| PASSAGE GIVEN |
Security Interest means the security interest granted and the pledge and
assignment made under Paragraph 4.

UCC means the Uniform Commercial Code as enacted in the States of Wyoming,
Texas, Kentucky and Florida, or other applicable jurisdiction, as amended at
the time in question.

4.  Security Interest. In order to secure the full and complete payment and
performance of the Obligation when due, Debtor hereby grants to each Secured
Party a security interest in and to the Collateral and pledges and assigns the
Collateral to Secured Parties, all upon and subject to the terms and
conditions of this Agreement.  Such security interest is granted and such
pledge and assignment are made as security only and shall not subject Secured
Parties to, or transfer or in any way affect or modify, any obligation of
Debtor with respect to any of the Collateral or any transaction involving or
giving rise thereto.

5. Representations, Warranties and Covenants of Debtor

(a)   Representations and Warranties with Respect to the Collateral. Debtor
represents and warrants that (i) it has all requisite power and authority to
enter into this Agreement; (ii) except for any financing statement that may be
filed by Secured Parties with respect to the Collateral, no financing
statement covering the Collateral, or any part thereof, has been filed with
any filing officer or agency; (iii) no other security agreement covering the
Collateral, or any part thereof, has been made and no security interest, other
than the one created herein, has attached to or been perfected in the
Collateral or in any part thereof; and (iv) no dispute, right of setoff,
counterclaim, or defense exists with respect to any part of the Collateral.

| PROVIDED DATA |
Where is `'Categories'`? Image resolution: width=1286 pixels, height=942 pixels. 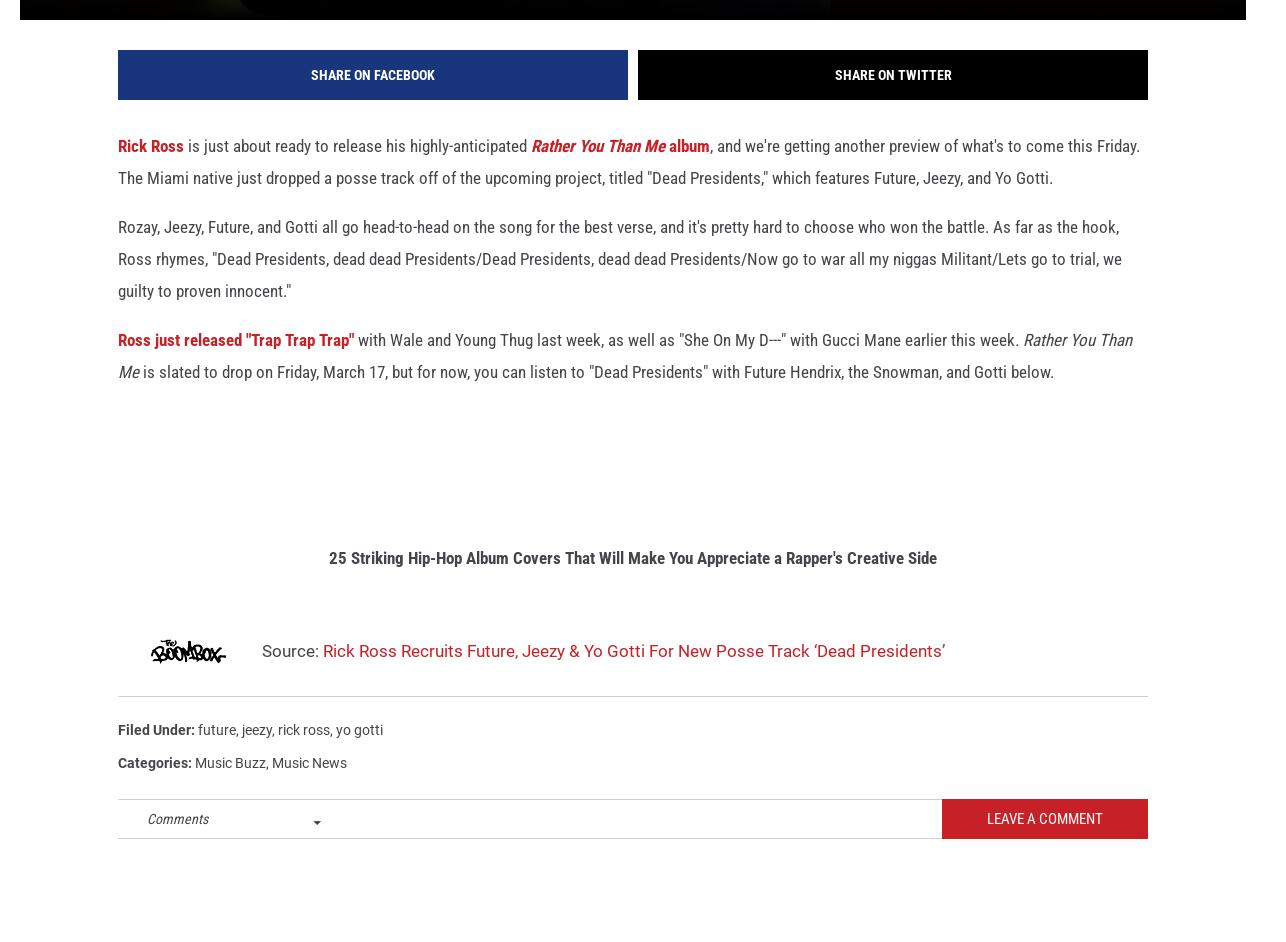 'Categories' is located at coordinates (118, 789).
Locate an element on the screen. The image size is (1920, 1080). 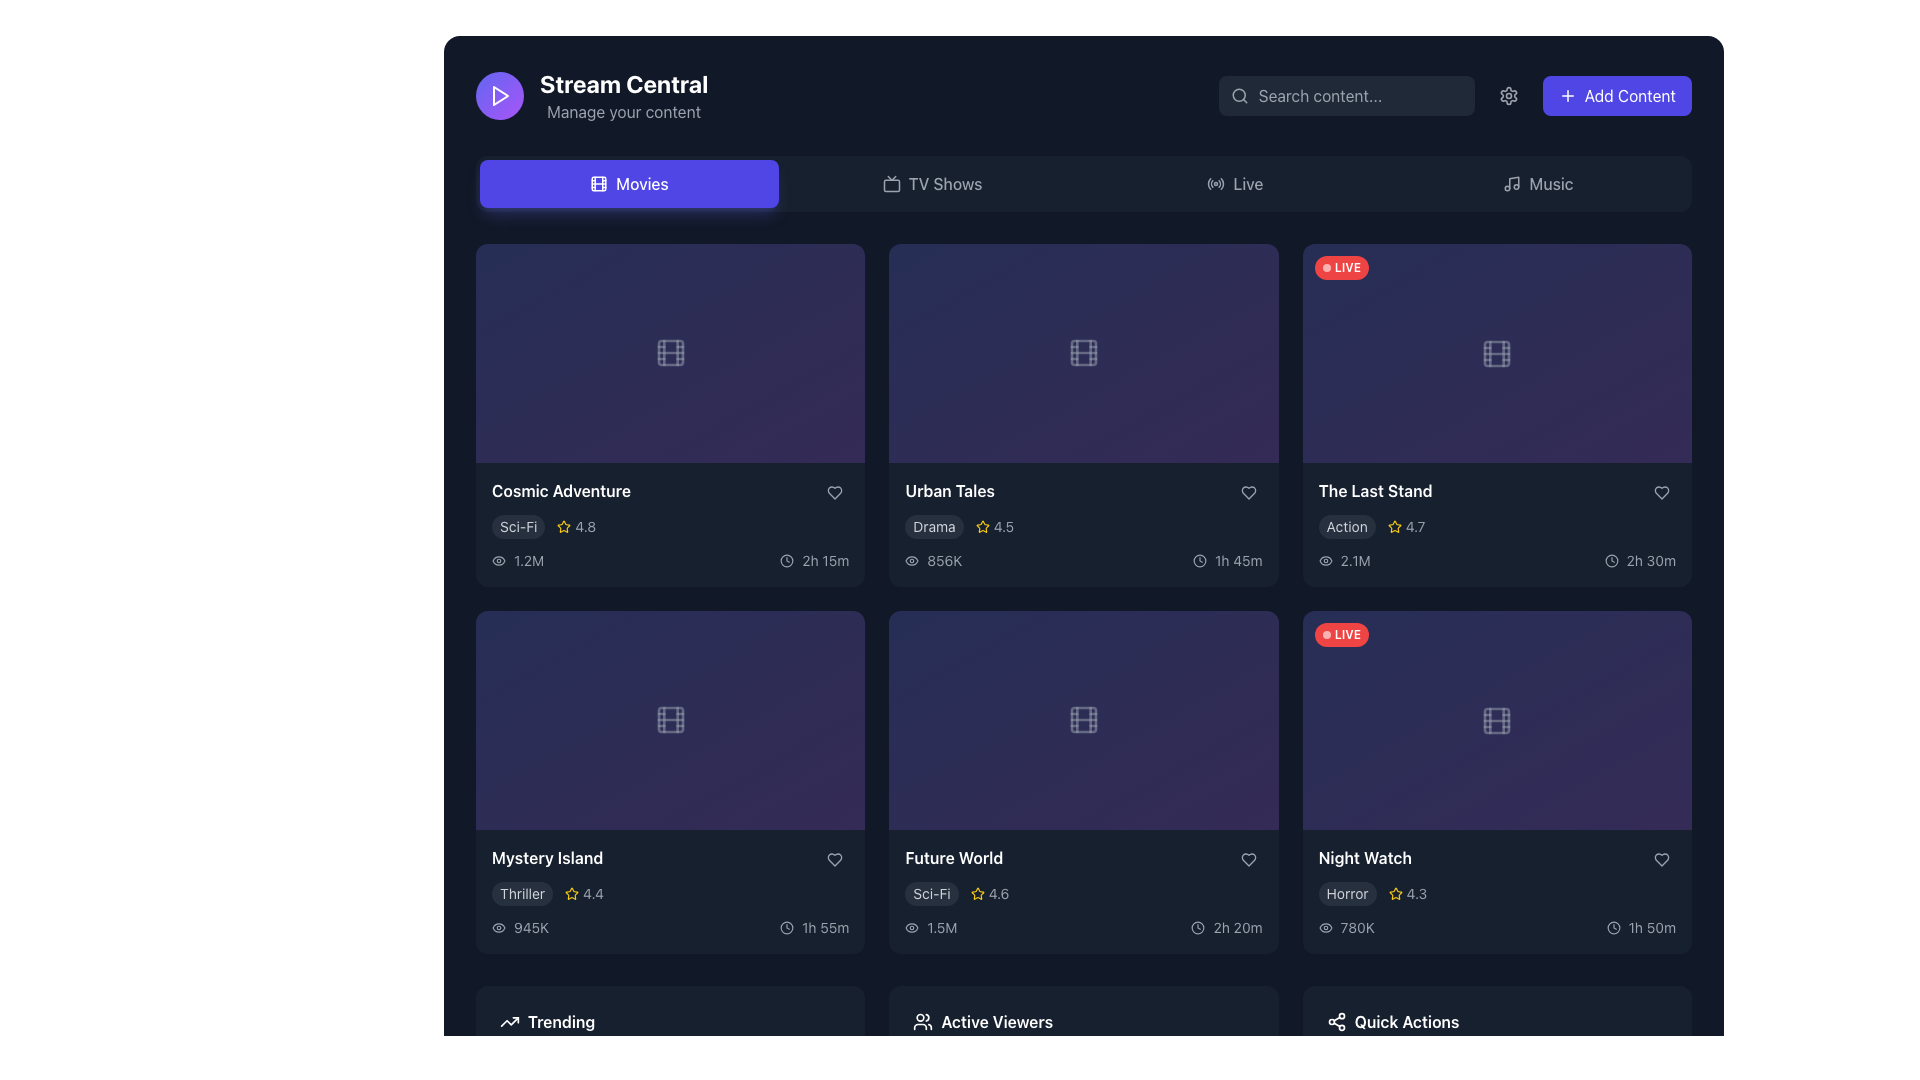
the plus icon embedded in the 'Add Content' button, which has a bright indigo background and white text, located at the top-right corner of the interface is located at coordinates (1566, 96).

...

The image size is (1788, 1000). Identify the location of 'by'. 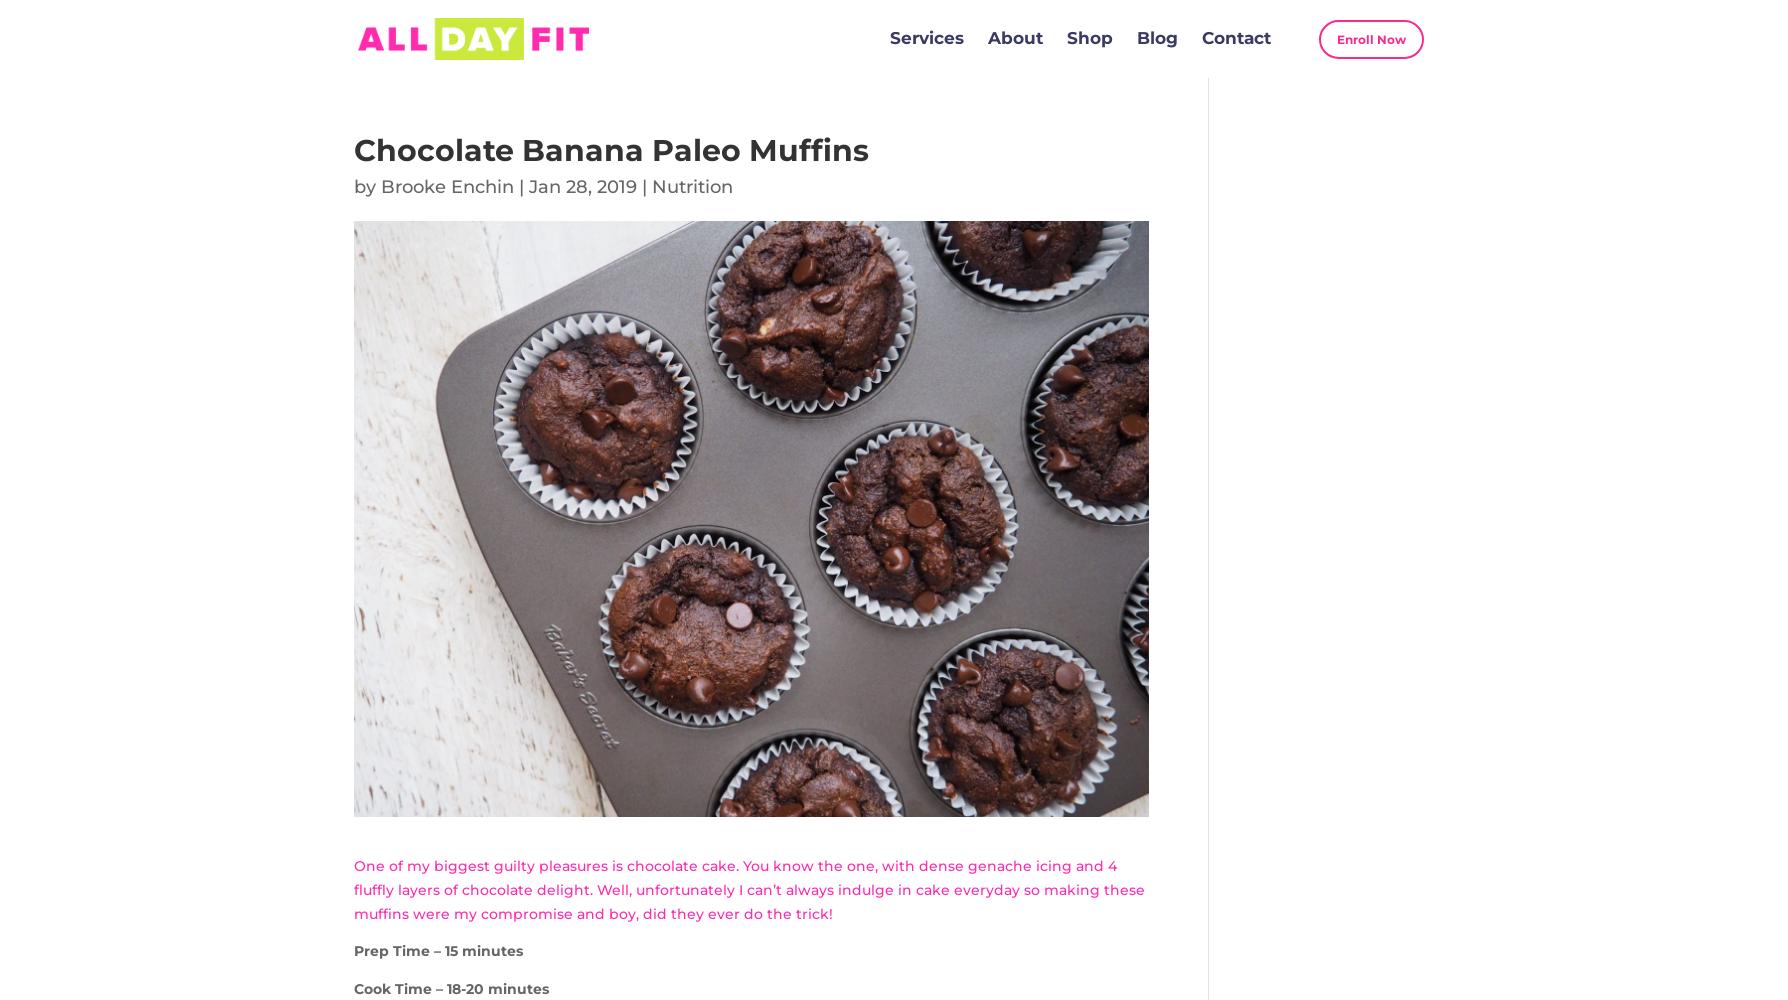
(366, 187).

| EXERCISE TASK 1 |
Translate this sentence from the security agreement excerpt into Spanish: "UCC means the Uniform Commercial Code as enacted in the States of Wyoming, Texas, Kentucky and Florida, or other applicable jurisdiction, as amended at the time in question."
| EXERCISE TASK 2 |
From the security agreement excerpt, extract word for word the passage from "UCC means the" to "time in question.".

| FINAL RESULT 1 |
UCC significa el Código Comercial Uniforme, tal como fue promulgado en los Estados de Wyoming, Texas, Kentucky y Florida, u otra jurisdicción aplicable, con las modificaciones vigentes en el momento de que se trate.

| FINAL RESULT 2 |
UCC means the Uniform Commercial Code as enacted in the States of Wyoming,
Texas, Kentucky and Florida, or other applicable jurisdiction, as amended at
the time in question.